## [EXERCISE INSTRUCTIONS]
Nothing should be left out: repeat all the data exactly.

*** DATA EXTRACT Section Begins ***

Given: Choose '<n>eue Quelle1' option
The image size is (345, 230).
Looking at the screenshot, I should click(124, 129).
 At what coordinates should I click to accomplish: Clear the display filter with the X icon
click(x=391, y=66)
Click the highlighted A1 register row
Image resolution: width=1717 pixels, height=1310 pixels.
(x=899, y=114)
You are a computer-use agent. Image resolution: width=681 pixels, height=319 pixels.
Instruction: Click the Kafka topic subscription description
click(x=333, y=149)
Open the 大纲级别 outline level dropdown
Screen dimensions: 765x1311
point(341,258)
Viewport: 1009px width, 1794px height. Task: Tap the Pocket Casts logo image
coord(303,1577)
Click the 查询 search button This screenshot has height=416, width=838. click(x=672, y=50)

*** DATA EXTRACT Section Ends ***

## [RESPONSE TO THE TASK]
Given: Choose '<n>eue Quelle1' option
The image size is (345, 230).
Looking at the screenshot, I should click(124, 129).
 At what coordinates should I click to accomplish: Clear the display filter with the X icon
click(x=391, y=66)
Click the highlighted A1 register row
Image resolution: width=1717 pixels, height=1310 pixels.
(x=899, y=114)
You are a computer-use agent. Image resolution: width=681 pixels, height=319 pixels.
Instruction: Click the Kafka topic subscription description
click(x=333, y=149)
Open the 大纲级别 outline level dropdown
Screen dimensions: 765x1311
point(341,258)
Viewport: 1009px width, 1794px height. Task: Tap the Pocket Casts logo image
coord(303,1577)
Click the 查询 search button This screenshot has height=416, width=838. click(x=672, y=50)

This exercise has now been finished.